Nintendo Switch. (Image credit: Tom's Hardware)

More technology giants are coming out against the latest round of tariffs against Chinese goods proposed by President Donald Trump and his administration. Apple has filed a public comment, and there's also a joint comment between Microsoft, Nintendo and Sony Interactive Entertainment.

In the console makers' joint letter, it specifies that 96% of video game consoles imported to the United States in 2018 were from China and suggest that moving supply chains would increase costs, above and beyond inflated prices from tariffs.

"A change in even a single supplier must be vetted carefully to mitigate risks of product quality, unreliability and consumer safety issues," the letter reads. Tariffs would significantly disrupt our companies’ businesses and add significant costs that would depress sales of video game consoles and the games and services that drive the profitability of this market segment."

The letter also argues that a lack of new consoles sold would hurt developers by selling fewer games.

EXERCISE A —
Please transcribe from the tariff article the part that opens with the words containing "More technology giants" and closes with "Sony Interactive Entertainment.".
EXERCISE B —
Summarize the tariff article in two sentences.
EXERCISE C —
In the tariff article, how does the console makers' letter say that fewer console sales would hurt developers?

DATASET CONTENT —

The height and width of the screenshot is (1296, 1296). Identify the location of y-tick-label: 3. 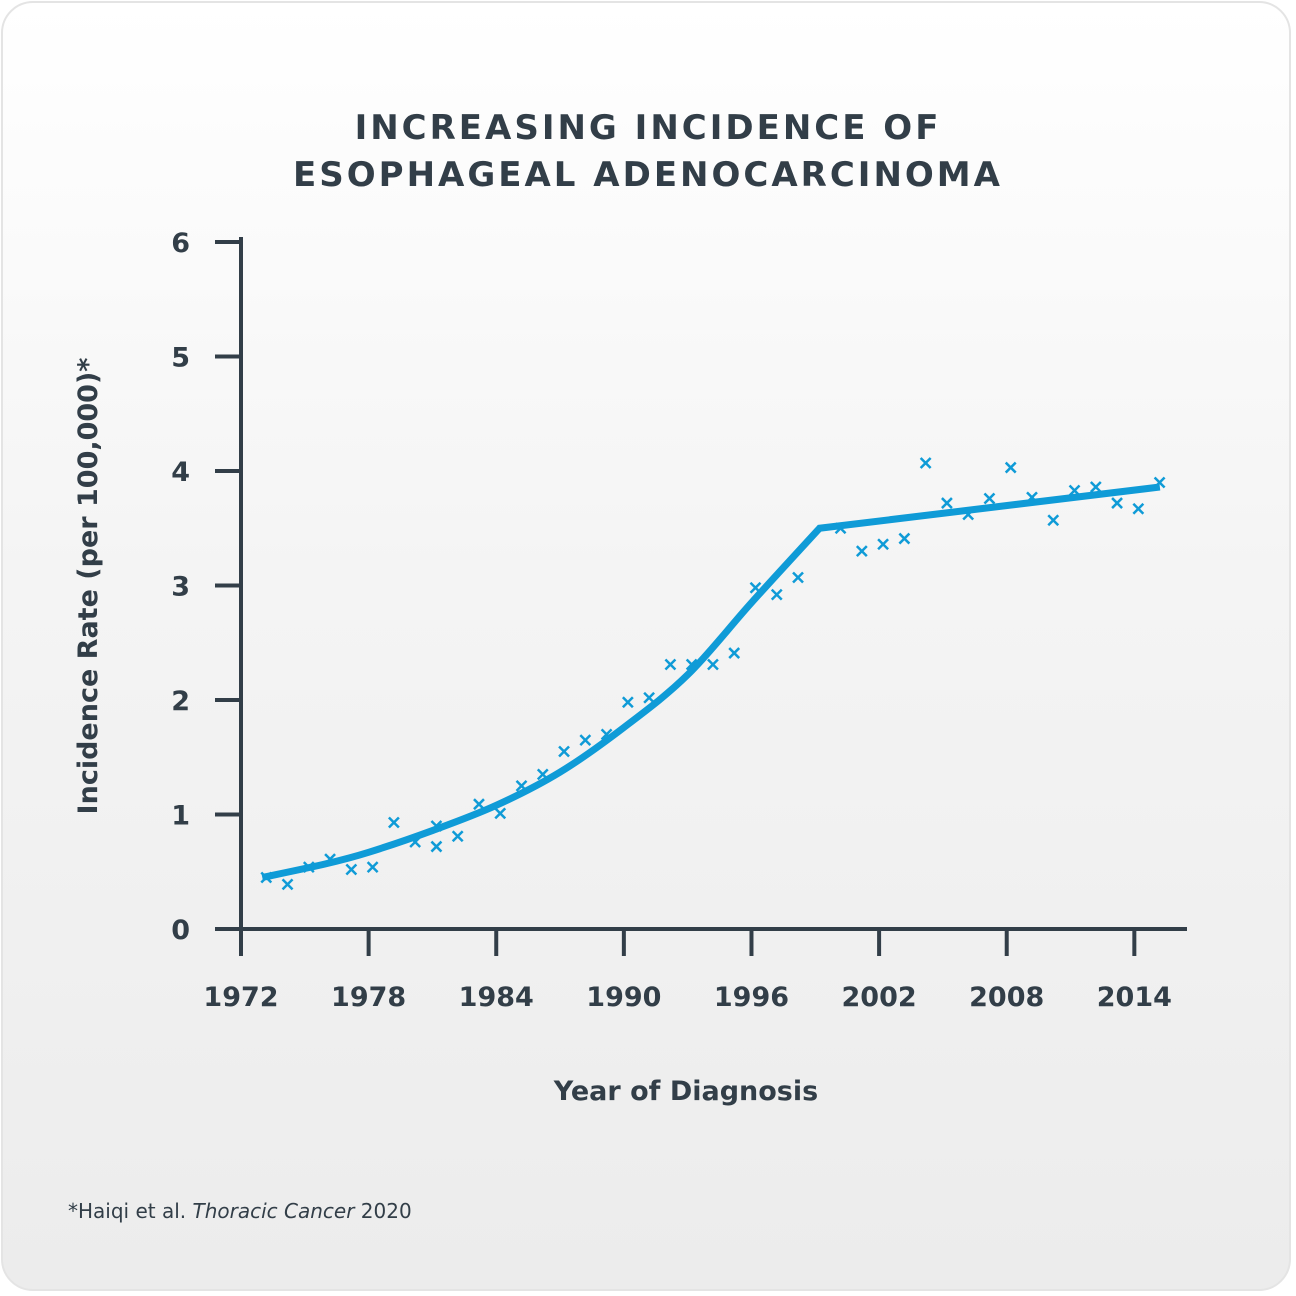
(180, 588).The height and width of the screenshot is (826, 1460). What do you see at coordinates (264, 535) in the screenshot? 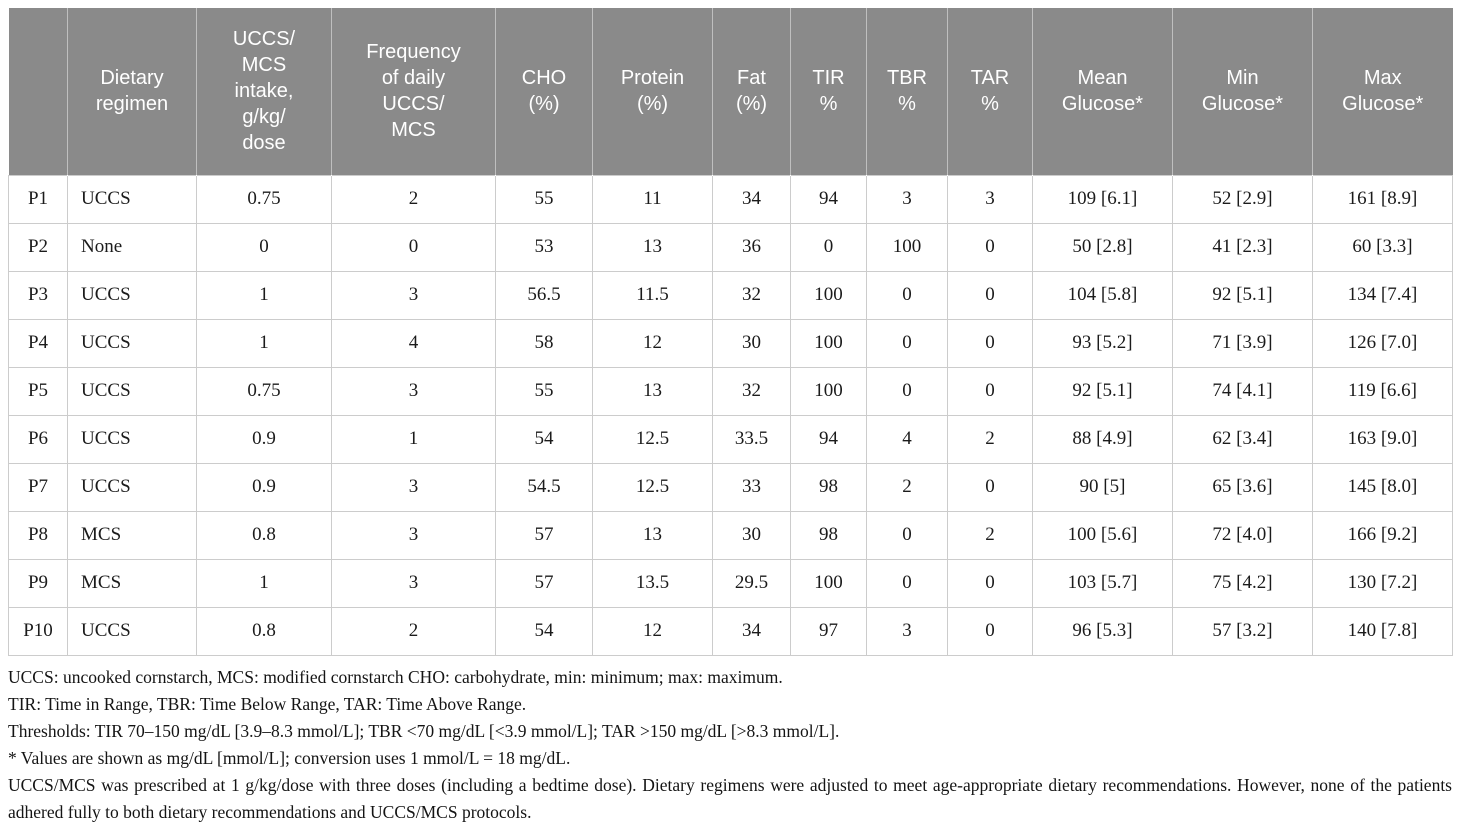
I see `cell-p8-intake: 0.8` at bounding box center [264, 535].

RESPONSE AREA A —
More technology giants are coming out against the latest round of tariffs against Chinese goods proposed by President Donald Trump and his administration. Apple has filed a public comment, and there's also a joint comment between Microsoft, Nintendo and Sony Interactive Entertainment.

RESPONSE AREA B —
Apple, along with Microsoft, Nintendo and Sony Interactive Entertainment in a joint comment, has come out against the latest round of tariffs on Chinese goods proposed by President Donald Trump and his administration. The console makers' letter states that 96% of video game consoles imported to the United States in 2018 came from China and argues that tariffs would add significant costs, depress console sales and hurt developers.

RESPONSE AREA C —
The letter argues that a lack of new consoles sold would mean developers sell fewer games.